Municipal sewage provides a glimpse into the health and activities of a human society. For more than a century, sewage exploration has helped expose the sources of disease outbreaks and track disease progression over time. Recent advancements in wastewater surveillance born from the COVID-19 pandemic have potential to enhance mitigation efforts against the decades-long global health crisis of microbial antibiotic resistance. However, critical knowledge gaps exist in wastewater surveillance, stemming from a lack of understanding in sewer microbial ecology. Ecology reveals trends in how communities respond and adapt to change, which has far-reaching implications for identifying effective strategies for disease control.
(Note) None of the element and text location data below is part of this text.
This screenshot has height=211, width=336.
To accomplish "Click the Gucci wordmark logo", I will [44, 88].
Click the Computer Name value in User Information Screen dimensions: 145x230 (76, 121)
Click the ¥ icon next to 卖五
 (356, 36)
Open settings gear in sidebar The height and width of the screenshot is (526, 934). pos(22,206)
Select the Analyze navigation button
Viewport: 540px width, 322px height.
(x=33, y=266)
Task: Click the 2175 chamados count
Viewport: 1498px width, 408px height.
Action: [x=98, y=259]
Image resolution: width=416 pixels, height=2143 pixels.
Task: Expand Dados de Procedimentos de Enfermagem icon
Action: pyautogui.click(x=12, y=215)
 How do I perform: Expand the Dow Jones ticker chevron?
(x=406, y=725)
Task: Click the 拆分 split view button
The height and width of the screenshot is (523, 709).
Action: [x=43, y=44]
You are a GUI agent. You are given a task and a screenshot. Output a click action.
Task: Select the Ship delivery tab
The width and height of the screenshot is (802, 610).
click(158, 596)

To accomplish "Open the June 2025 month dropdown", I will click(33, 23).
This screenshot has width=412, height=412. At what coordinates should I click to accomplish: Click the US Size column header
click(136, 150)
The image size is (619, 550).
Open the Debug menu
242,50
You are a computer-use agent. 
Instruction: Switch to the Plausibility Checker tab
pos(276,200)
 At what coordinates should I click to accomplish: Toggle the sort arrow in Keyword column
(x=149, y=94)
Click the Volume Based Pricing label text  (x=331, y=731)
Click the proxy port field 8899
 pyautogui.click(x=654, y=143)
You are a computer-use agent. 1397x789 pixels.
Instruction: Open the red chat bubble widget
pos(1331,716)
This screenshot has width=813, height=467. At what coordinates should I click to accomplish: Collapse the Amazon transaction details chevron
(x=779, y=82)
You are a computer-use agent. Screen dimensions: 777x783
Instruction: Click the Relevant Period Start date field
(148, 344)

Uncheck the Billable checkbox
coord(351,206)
However, with little knowledge about sewer microbial communities, including its residents, community dynamics, and functions, no baseline picture of the sewer microbiome exists. The goal of this dissertation was to characterize the sewer microbiome using an ecological approach. The specific aims were to determine if (1) microbial communities in urban wastewater exhibit seasonal patterns in assembly; (2) if seasonal community assembly is driven by environmental bacteria responding to changes in water temperature; and (3) if temperature-driven communities modulate the composition and abundance of antibiotic resistance genes in wastewater. Results show that microbes in sewers have seasonal community dynamics akin to other natural environments, and they have adapted to this stressful environment by acquiring and maintaining mechanisms of antibiotic resistance. Using only well-established methods in DNA sequencing and analyzing a wastewater dataset covering expansive temporal and spatial scales, this dissertation builds the foundation of a baseline sewer microbiome in the United States. All data collected and analyses used were made publicly available to aid standardizing methods in global strategy plans. Together, standardizing methods and sharing data related to the sewer microbiome will improve predictive models, guide interventions, and make other public health breakthroughs in wastewater surveillance.